Para ser más exactos, a raíz de una acción perfectamente programada y meditada por otros seres inteligentes —posiblemente pertenecientes a la misma «familia» a la que nosotros pertenecemos— que «esparcen» por el Universo la «semilla» de esto que nosotros hemos dado en llamar «fenómeno humano».

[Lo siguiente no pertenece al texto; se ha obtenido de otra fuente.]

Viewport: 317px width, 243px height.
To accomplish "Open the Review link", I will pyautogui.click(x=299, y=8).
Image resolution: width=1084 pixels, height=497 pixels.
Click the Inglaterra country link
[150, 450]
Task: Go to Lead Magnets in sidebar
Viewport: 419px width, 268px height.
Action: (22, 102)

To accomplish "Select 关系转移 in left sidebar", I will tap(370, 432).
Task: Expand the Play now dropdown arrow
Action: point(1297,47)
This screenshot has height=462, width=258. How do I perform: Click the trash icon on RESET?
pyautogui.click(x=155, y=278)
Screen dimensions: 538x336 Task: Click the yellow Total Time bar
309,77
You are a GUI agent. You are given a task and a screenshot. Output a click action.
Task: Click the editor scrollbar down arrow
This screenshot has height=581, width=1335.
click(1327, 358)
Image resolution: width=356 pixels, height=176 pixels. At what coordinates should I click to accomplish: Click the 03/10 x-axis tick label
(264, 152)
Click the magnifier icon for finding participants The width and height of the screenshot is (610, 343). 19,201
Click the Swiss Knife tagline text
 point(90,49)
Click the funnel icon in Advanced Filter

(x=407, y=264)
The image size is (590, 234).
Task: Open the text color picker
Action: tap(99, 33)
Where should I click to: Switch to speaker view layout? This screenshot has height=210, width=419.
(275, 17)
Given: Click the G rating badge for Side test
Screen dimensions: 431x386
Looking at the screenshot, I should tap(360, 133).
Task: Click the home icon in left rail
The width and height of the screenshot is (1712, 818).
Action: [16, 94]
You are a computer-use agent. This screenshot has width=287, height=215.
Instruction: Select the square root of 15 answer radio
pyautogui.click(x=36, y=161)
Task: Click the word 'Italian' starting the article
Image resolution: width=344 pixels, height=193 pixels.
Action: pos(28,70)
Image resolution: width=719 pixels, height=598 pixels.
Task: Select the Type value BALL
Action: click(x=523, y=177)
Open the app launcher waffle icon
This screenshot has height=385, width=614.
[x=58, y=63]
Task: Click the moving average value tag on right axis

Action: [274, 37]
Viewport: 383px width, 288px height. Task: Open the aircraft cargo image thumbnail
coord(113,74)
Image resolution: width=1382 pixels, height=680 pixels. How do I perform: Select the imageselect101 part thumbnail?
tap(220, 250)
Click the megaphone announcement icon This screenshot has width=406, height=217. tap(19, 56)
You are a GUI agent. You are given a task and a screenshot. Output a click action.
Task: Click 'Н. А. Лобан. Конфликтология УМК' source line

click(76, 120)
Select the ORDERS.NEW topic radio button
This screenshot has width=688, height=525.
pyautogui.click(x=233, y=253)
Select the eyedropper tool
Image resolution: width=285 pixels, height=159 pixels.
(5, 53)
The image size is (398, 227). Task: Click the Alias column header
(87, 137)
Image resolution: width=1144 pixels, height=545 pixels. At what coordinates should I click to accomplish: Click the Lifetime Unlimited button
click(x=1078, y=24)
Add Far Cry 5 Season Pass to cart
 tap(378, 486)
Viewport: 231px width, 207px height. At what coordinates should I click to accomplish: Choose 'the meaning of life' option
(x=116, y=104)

Esa «intervención» directa pudo efectuarse en algún momento determinado en que las distintas formas «prehumanas» —llámense homínidos, póngidos, etc.— poblaban ya el planeta. El «salto» de esa situación «no inteligente» a otra en la que el cerebro comienza a desplegar una acción que ninguna de las especies animales ha alcanzado en tantos millones de años sólo podría explicarse —afirman muchos de estos investigadores— mediante esa «intervención de otros miembros de la inmensa “familia humana” que se extiende por la galaxia».
La «evolución», en este caso, pasaría, indudablemente, de la llamada fase natural a la dirigida. Una «evolución» que podría ser, incluso, controlada durante sus comienzos por esos seres de otros mundos.
Esta hipótesis, como digo, no es nueva. Ha sido esgrimida ya por algunos autores, aunque siempre ha tenido que ser apoyada en simples teorías.
Ahora, en cambio, el hecho de una «evolución dirigida» aparecía en este documento único en el mundo: las miles de piedras grabadas de Ica.
Cabrera, sin embargo, como ya he mencionado en ocasiones anteriores, se resistió una vez más a proseguir en tan fascinante asunto.